Given text:
________________________

The growth in the cumulative index of the six infrastructure industries has slowed down to 6.2 per cent in June 2006 compared with 8.3 per cent in the corresponding period in the last fiscal year mainly due to a major deceleration in growth of power generation as well as steel and cement production. The growth in the six core sectors would have been lower but for the rebound in crude oil production and petroleum refining which have grown by 1.2 per cent and 10.4 per cent respectively from a growth of 0.3 per cent and 1.1 per cent in June 2005 as per the provisional data that has been released. Coal production has also grown strongly by 11.9 per cent in June this year, as against 3.4 per cent registered in 2005. However, growth in electricity generation has declined drastically to 4.5 per cent from 9.4 percent in June 2005. Growth in steel production has been lower at 5.6 per cent in June 2006 compared with 12.6 per cent in the corresponding month of last fiscal year. Cement production has recorded a slower growth rate of 11.2 per cent in June 2006 against 16.6 per cent in June 2005.

________________________

[Target position records]
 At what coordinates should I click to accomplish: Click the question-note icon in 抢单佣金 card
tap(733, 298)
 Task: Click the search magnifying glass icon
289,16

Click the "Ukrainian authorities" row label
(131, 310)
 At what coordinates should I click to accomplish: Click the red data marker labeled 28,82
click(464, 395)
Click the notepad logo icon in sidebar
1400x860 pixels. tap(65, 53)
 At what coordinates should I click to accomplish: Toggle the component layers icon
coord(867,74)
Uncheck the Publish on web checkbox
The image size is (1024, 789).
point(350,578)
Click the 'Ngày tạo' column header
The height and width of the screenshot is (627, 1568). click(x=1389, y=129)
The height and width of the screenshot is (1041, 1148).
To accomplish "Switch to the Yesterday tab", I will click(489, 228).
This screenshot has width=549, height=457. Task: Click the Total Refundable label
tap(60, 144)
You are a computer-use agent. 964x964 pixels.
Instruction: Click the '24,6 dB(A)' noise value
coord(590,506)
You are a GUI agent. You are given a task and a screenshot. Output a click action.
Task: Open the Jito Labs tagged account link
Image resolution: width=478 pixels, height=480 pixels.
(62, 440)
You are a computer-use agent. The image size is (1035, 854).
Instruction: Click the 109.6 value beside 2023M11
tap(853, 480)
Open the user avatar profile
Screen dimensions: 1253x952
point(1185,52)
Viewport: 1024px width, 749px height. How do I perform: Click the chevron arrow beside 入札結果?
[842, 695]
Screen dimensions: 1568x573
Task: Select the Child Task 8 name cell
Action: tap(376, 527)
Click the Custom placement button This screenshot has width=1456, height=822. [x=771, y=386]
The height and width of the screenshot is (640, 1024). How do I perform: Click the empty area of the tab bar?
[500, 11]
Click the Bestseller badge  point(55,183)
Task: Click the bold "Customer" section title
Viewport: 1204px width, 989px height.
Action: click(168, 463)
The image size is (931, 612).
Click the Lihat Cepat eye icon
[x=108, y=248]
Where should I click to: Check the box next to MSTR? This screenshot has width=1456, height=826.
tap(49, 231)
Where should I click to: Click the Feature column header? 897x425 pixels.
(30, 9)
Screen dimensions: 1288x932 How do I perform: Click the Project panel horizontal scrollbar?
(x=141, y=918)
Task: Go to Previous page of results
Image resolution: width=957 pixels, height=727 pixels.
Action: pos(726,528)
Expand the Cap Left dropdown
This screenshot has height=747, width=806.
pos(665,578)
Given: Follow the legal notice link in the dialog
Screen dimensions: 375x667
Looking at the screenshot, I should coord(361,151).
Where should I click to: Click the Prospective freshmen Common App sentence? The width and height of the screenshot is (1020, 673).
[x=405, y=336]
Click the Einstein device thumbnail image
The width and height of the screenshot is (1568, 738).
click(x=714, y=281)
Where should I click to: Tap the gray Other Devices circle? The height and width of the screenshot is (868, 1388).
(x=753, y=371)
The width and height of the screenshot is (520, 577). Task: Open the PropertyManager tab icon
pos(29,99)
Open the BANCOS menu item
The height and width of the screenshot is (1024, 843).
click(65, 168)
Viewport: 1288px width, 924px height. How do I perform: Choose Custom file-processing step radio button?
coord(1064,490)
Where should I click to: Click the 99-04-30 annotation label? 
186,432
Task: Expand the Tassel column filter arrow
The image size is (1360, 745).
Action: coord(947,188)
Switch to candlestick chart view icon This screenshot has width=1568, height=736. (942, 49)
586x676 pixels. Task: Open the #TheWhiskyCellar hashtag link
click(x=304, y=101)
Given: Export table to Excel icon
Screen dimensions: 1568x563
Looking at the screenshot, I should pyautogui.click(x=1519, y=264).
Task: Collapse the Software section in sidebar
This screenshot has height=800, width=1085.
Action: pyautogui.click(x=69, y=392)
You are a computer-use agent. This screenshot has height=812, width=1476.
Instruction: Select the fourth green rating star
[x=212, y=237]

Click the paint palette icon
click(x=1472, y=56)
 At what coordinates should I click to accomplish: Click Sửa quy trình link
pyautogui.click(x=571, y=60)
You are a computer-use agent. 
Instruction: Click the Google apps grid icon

________________________

Task brief:
According to the text on the six infrastructure industries, what was the growth rate of coal production in June 2006? The records play no part in what is asked here.

In response:
11.9 per cent